Day 3: Hierarchical Models

Objectives: Build multilevel models that share information across groups.

Time	Topic
09:00–09:30	Homework Review
09:30–10:30	Why Hierarchical? — The problem: too many groups, too little data per group. Complete pooling vs. no pooling vs. partial pooling. Shrinkage and the James-Stein phenomenon
10:30–10:45	Break
10:45–12:30	Hierarchical Linear Models — Varying intercepts, varying slopes, group-level predictors. The non-centered parameterization for efficient sampling. Visualizing partial pooling
12:30–14:00	Lunch
14:00–15:30	Hierarchical Models for Real Data — Multi-country health data: estimating country-level effects with partial pooling. Cross-classified and nested structures
15:30–15:45	Break
15:45–17:00	Model Comparison — WAIC, LOO-CV (Leave-One-Out Cross-Validation) with ArviZ, comparing models with different structures, information criteria interpretation

Lab 3: Build a hierarchical model for educational outcomes across African countries: student test scores nested within schools within countries.
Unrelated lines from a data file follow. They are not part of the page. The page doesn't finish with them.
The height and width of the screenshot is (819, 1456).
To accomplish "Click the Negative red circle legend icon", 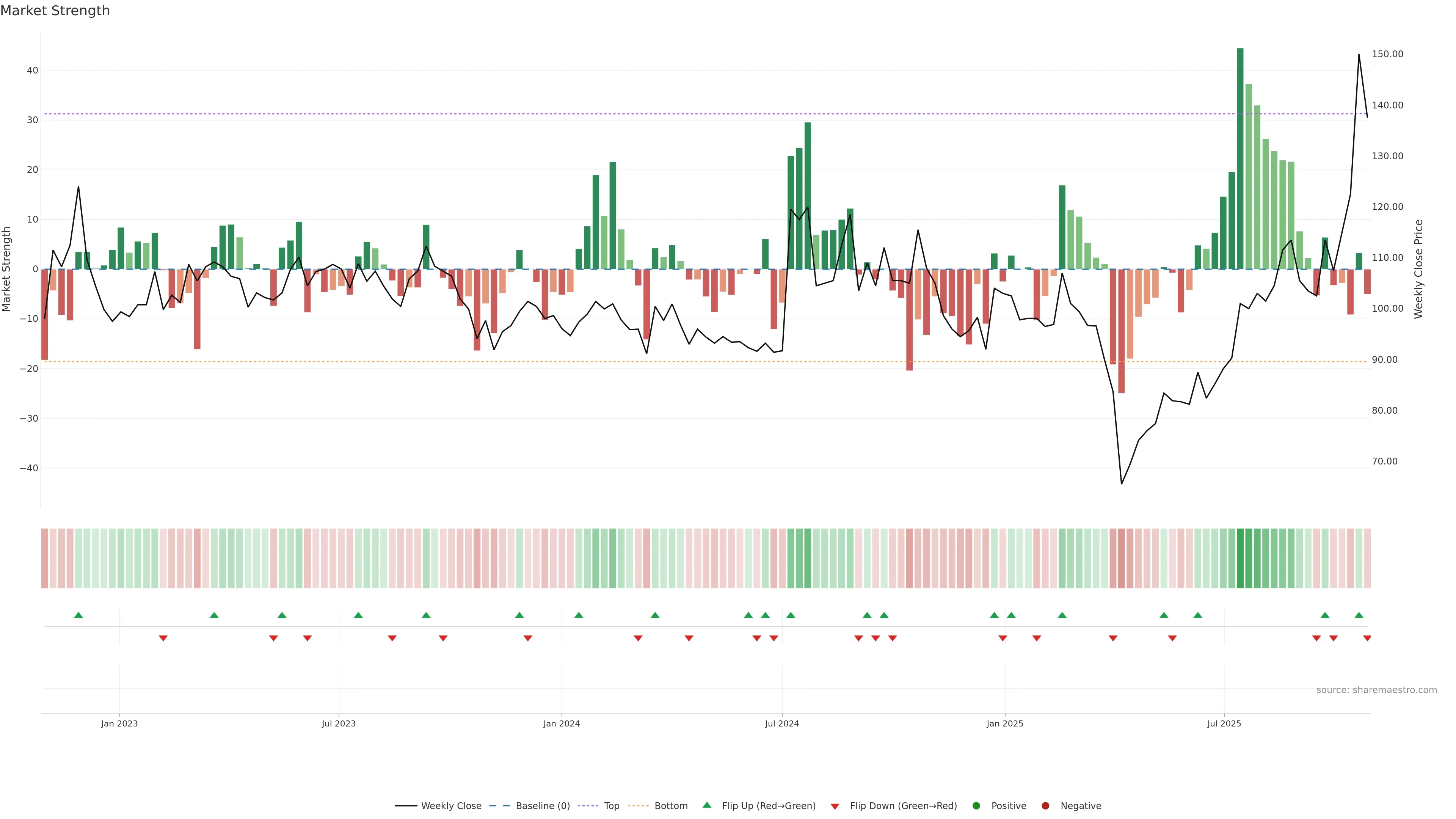I will (1045, 805).
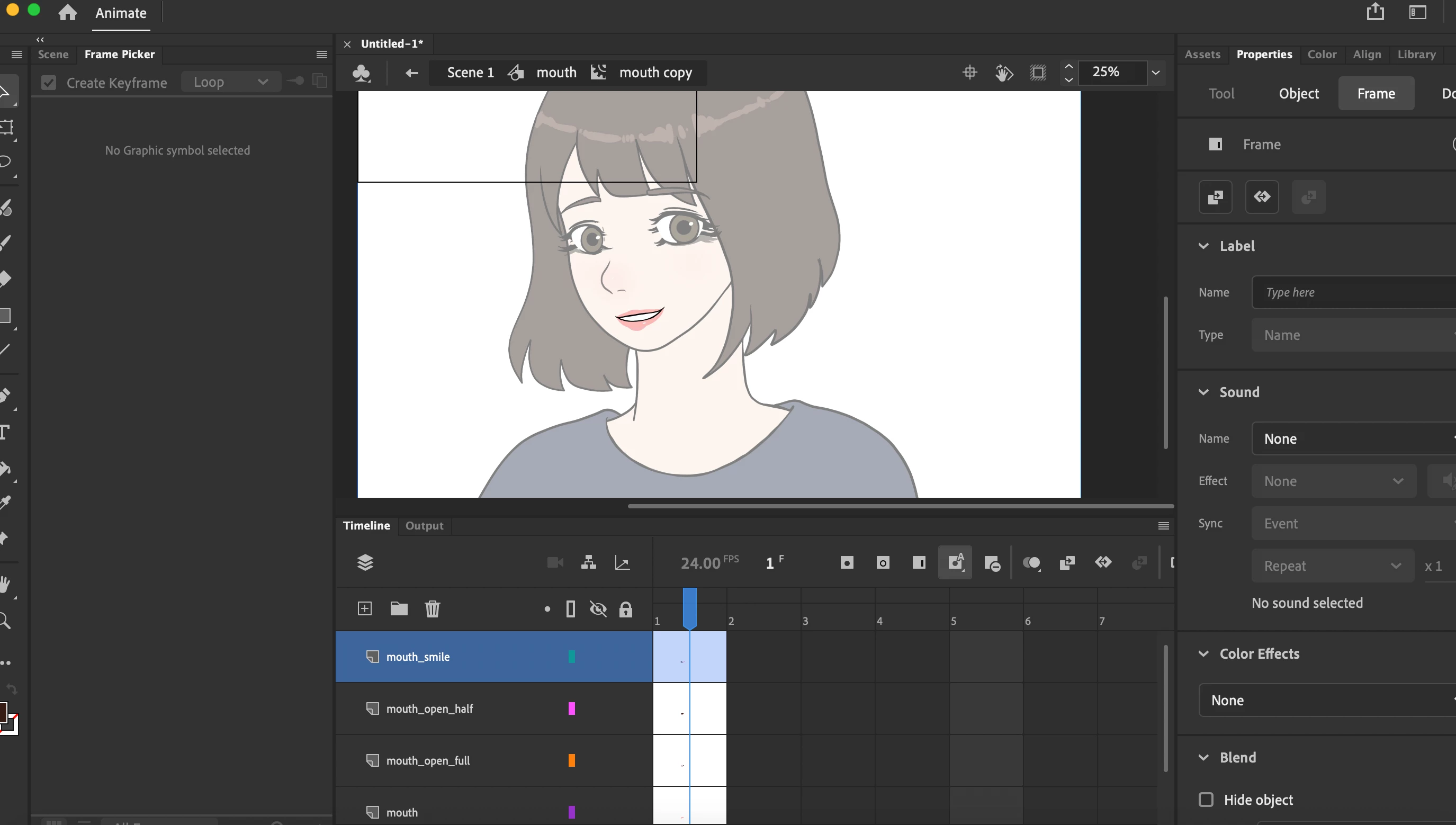
Task: Toggle the Create Keyframe checkbox
Action: coord(49,83)
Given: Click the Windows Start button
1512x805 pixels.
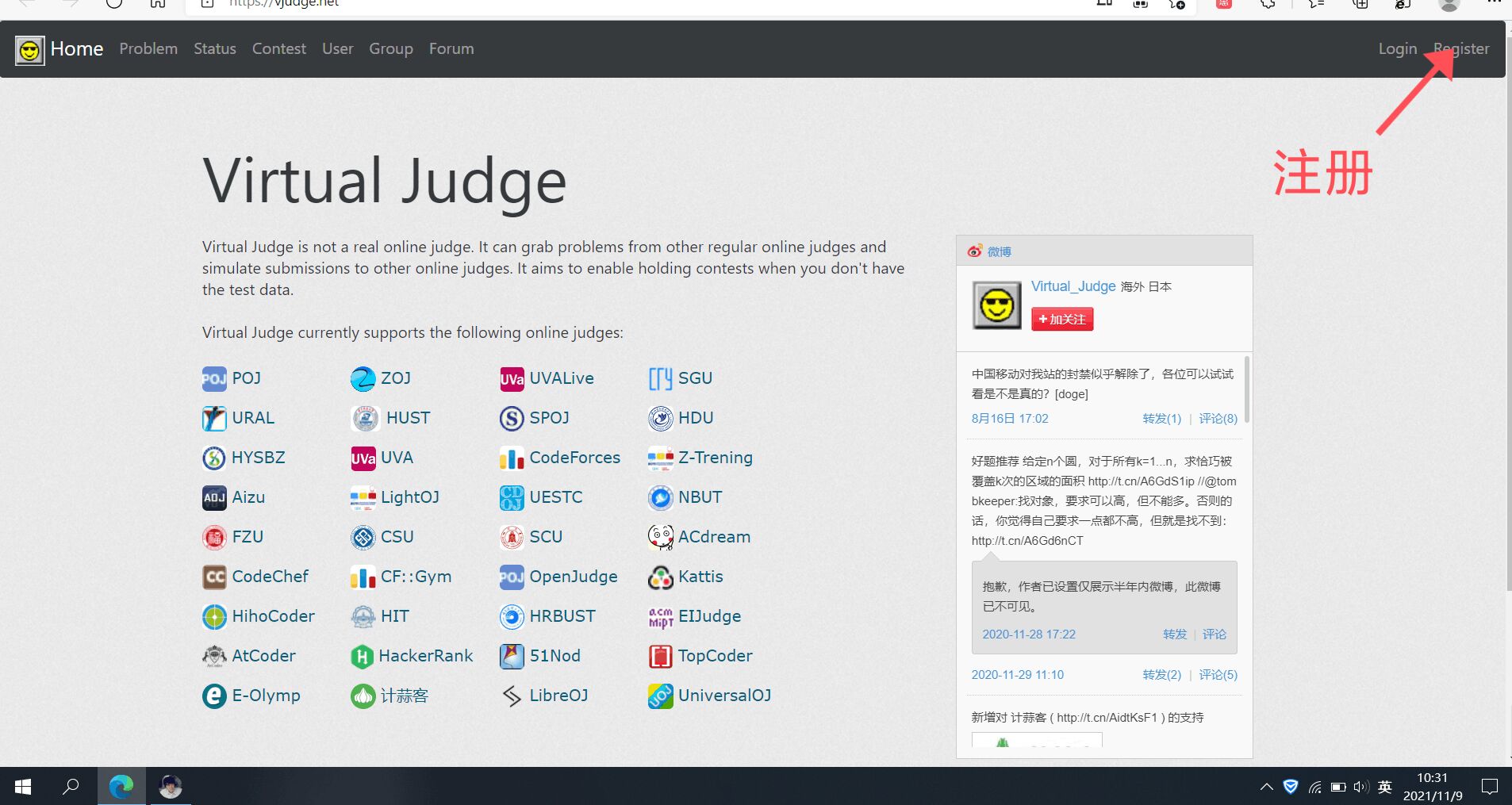Looking at the screenshot, I should [x=22, y=786].
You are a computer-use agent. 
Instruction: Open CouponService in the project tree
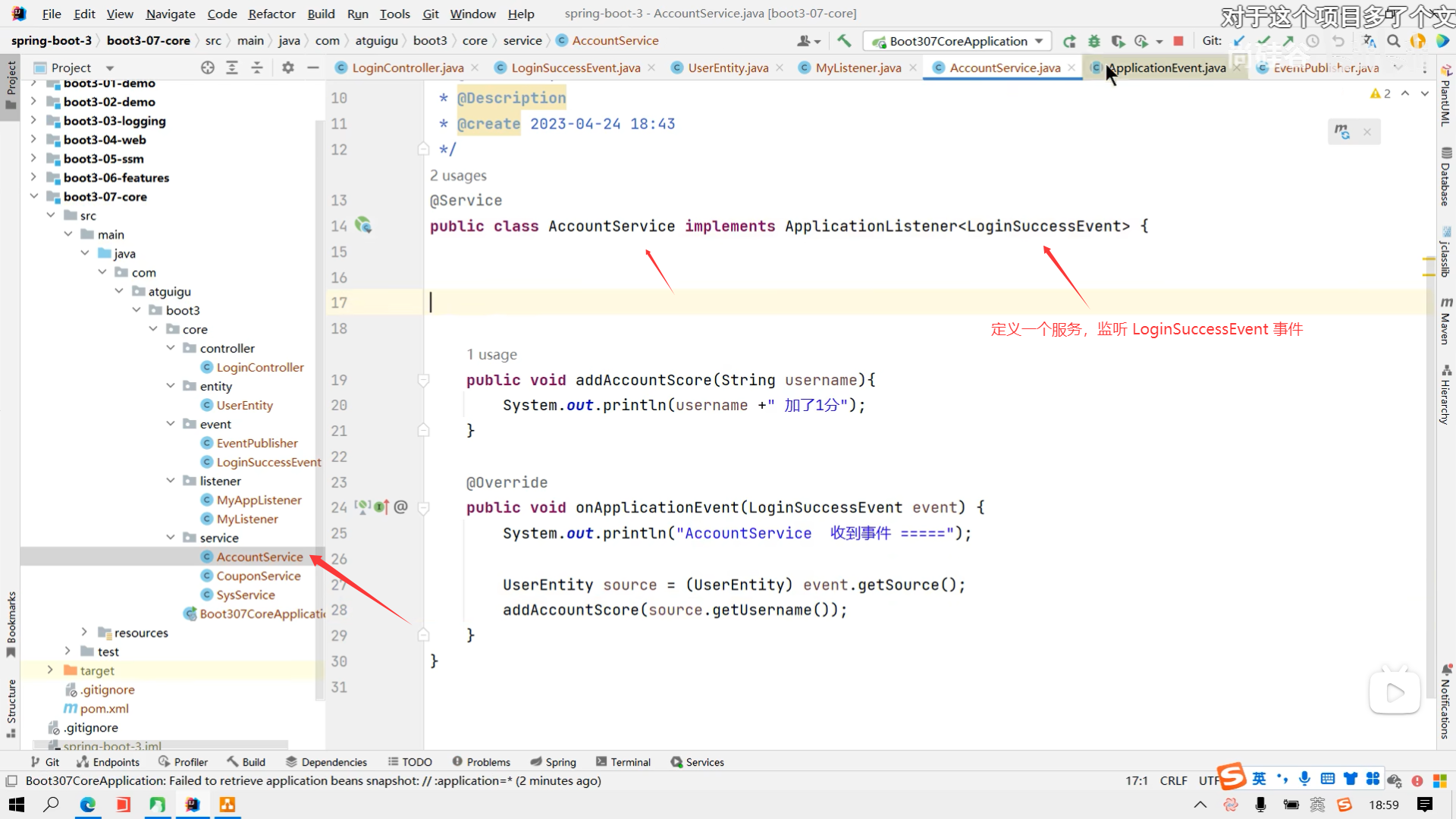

Compare complete pooling, no pooling, and hierarchical estimates. Visualize shrinkage.

Homework: Extend the hierarchical model with a group-level predictor (e.g., school funding level).

Day 4: Advanced Topics & Applications

Objectives: Apply Bayesian methods to domain-specific problems and explore advanced techniques.

Time	Topic
09:00–09:30	Homework Review
09:30–10:30	Bayesian Time Series — Autoregressive priors, Gaussian processes for time series, structural time series models, changepoint detection
10:30–10:45	Break
10:45–12:00	Mixture Models & Clustering — Gaussian mixture models, Bayesian nonparametrics (Dirichlet Process intuition), latent variable models
12:00–12:30	Bayesian A/B Testing — Comparing treatments/interventions, posterior probability of superiority, decision-making under uncertainty, advantages over p-values
12:30–14:00	Lunch
14:00–15:00	Domain Applications — Case studies: clinical trial analysis, credit risk modelling, epidemiological modelling (SIR with Bayesian inference), survey data analysis
15:00–15:15	Break
15:15–16:15	Capstone Project Work — Complete a Bayesian analysis on a chosen dataset
16:15–17:00	Presentations & Wrap-Up — Project presentations, Bayesian workflow summary, resources, certificates

Lab 4 (Capstone): Choose one project:

Health: Bayesian disease prevalence estimation with hierarchical models across regions
Finance: Credit default modelling with Bayesian logistic regression and uncertainty quantification
Education: Multilevel model of student performance with school and country effects
Custom: Apply Bayesian methods to a problem from your own domain

Assessment

Daily labs (40%) — Working models with proper diagnostics
Capstone project (40%) — Complete Bayesian analysis with interpretation
Participation (20%) — Engagement, homework, and discussions

Resources

Certificate

Participants who complete all labs and the capstone project receive a certificate of completion.